Mal et al. compared demographically the lipid profile of two groups in 421 participants, including the patient group (MI patients, n = 212) and the control group (non-MI patients, n = 209) (22). The TC and LDL were remarkably elevated in patients with MI. Nonetheless, HDL was lower in patients with MI. There was no remarkable difference between TG in both the control and patient groups (22). However, in the current study, the samples of positive MI patients were collected based on the non-random sampling technique, and the values were confirmed by normal ranges as provided according to the protocol. The TC (228.68 mg/dL) and LDL (119.05 mg/dL) were remarkably elevated, and HDL (33.67 mg/dL) was lower in patients with MI. It was observed that TG values (187 mg/dL) were near the borderline in MI patients. Therefore, according to this scientific research study, lipid peroxidation is a life-threatening marker for the destruction of the myocardial membrane, which was positively proved by the high level of cardiac profile and lipid profile.
5.1. Conclusions
The current study mainly investigated the role of oxidative stress in MI patients based on the variation in biochemical parameters.
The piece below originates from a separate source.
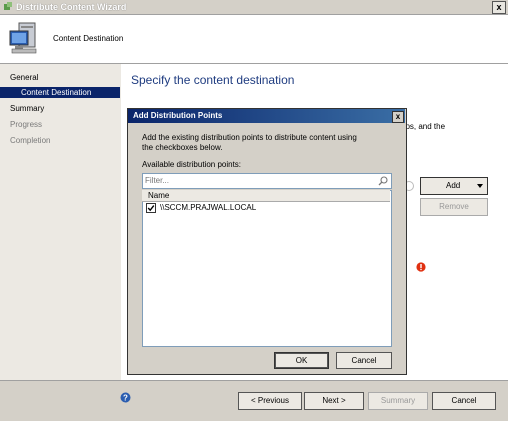 This screenshot has height=421, width=508. I want to click on dialog-close-button: x, so click(398, 117).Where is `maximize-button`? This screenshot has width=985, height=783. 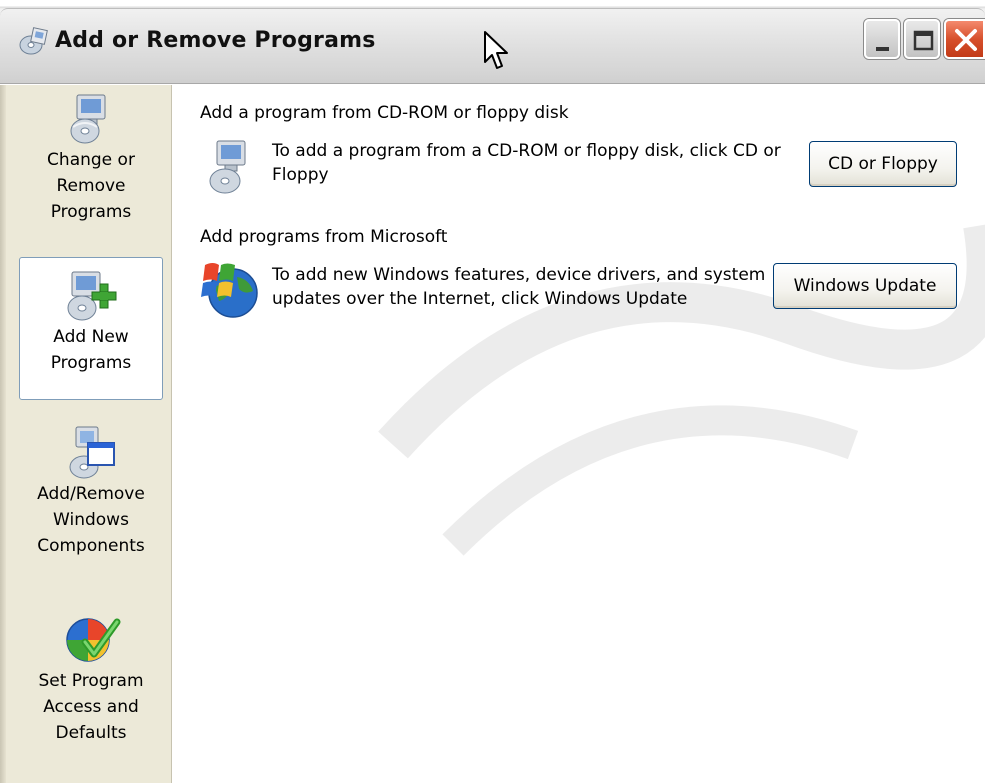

According to the obtained results, ROS might be the causative agent of MI with elevated levels of cardiac profile and lipid profile. Therefore, it is concluded that if an antioxidant medication is used as administrative content for MI patients, it would be helpful for the treatment of MI patients. Additionally, the present study would help the researchers to perform further research on oxidative stress and be useful for pharmaceutical purposes.